* WHAT YOU ARE ASKED TO DO *
From the entries below, copy every line where the string "CASA" appears.

Stored records:
- - - - - - -

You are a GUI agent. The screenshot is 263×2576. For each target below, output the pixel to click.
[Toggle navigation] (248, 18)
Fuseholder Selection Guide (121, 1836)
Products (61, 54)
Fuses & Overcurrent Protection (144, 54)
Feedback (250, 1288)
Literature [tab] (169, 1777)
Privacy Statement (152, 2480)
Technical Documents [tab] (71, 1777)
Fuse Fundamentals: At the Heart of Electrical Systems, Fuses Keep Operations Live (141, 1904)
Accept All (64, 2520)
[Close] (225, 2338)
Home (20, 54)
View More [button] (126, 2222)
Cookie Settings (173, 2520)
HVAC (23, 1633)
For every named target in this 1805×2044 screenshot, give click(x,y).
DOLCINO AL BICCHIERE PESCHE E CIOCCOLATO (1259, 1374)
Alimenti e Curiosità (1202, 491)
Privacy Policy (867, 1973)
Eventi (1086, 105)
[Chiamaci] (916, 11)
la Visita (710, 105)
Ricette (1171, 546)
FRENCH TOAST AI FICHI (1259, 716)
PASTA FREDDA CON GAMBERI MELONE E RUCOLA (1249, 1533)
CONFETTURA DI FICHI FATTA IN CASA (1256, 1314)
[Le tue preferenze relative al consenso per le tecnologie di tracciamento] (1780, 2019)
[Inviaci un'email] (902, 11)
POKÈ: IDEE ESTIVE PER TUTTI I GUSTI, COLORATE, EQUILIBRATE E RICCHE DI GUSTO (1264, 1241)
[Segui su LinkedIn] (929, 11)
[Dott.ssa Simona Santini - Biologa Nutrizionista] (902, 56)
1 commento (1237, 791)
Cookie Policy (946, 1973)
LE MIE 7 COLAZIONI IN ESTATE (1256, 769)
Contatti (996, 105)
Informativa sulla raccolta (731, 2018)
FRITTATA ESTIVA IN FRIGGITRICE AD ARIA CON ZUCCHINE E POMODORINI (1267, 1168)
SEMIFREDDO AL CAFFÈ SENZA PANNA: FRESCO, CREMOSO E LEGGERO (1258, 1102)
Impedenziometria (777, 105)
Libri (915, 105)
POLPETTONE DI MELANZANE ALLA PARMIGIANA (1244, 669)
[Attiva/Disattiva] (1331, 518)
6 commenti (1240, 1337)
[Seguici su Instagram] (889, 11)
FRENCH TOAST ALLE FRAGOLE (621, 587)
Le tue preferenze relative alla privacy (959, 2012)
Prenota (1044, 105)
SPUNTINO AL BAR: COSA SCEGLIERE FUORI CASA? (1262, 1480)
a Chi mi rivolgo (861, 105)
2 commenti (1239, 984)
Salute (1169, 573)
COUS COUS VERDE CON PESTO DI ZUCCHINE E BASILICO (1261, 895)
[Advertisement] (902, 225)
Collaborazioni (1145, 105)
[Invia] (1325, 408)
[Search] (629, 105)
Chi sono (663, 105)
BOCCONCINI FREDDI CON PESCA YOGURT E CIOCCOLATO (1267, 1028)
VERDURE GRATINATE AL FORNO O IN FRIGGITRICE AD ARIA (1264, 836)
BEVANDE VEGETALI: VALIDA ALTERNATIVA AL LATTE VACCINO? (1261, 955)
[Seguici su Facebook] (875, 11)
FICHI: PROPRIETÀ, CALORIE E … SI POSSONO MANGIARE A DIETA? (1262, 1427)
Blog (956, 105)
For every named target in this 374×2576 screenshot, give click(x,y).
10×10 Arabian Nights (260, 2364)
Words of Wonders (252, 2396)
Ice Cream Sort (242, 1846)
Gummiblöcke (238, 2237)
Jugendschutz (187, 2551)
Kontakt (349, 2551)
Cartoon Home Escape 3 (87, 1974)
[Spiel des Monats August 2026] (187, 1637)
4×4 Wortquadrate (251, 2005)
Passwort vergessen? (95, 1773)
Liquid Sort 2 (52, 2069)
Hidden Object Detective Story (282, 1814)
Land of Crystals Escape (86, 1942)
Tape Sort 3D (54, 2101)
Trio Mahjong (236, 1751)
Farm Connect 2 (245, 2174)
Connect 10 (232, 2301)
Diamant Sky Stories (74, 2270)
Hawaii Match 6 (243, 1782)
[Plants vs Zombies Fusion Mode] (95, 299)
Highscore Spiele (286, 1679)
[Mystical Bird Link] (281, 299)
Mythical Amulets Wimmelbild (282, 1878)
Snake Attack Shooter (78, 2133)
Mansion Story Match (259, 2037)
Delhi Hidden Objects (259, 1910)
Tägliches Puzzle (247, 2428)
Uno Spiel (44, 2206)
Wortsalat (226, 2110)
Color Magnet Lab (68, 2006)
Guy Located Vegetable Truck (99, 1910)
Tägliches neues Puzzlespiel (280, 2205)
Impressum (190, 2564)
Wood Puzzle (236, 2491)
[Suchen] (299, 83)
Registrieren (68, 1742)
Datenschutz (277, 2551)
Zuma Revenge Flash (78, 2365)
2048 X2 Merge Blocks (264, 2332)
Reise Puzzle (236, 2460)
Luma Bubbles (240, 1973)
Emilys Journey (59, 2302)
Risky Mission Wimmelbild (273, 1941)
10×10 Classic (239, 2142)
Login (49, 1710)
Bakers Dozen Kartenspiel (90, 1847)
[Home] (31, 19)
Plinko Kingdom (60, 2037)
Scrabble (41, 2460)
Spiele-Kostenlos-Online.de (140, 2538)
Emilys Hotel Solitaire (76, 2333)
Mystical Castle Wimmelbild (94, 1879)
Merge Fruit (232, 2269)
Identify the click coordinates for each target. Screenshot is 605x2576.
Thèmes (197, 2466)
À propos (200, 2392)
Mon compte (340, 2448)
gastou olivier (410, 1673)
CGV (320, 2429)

- - - - - - -

* TASK SOLUTION *
CONFETTURA DI FICHI FATTA IN CASA (1256, 1314)
SPUNTINO AL BAR: COSA SCEGLIERE FUORI CASA? (1262, 1480)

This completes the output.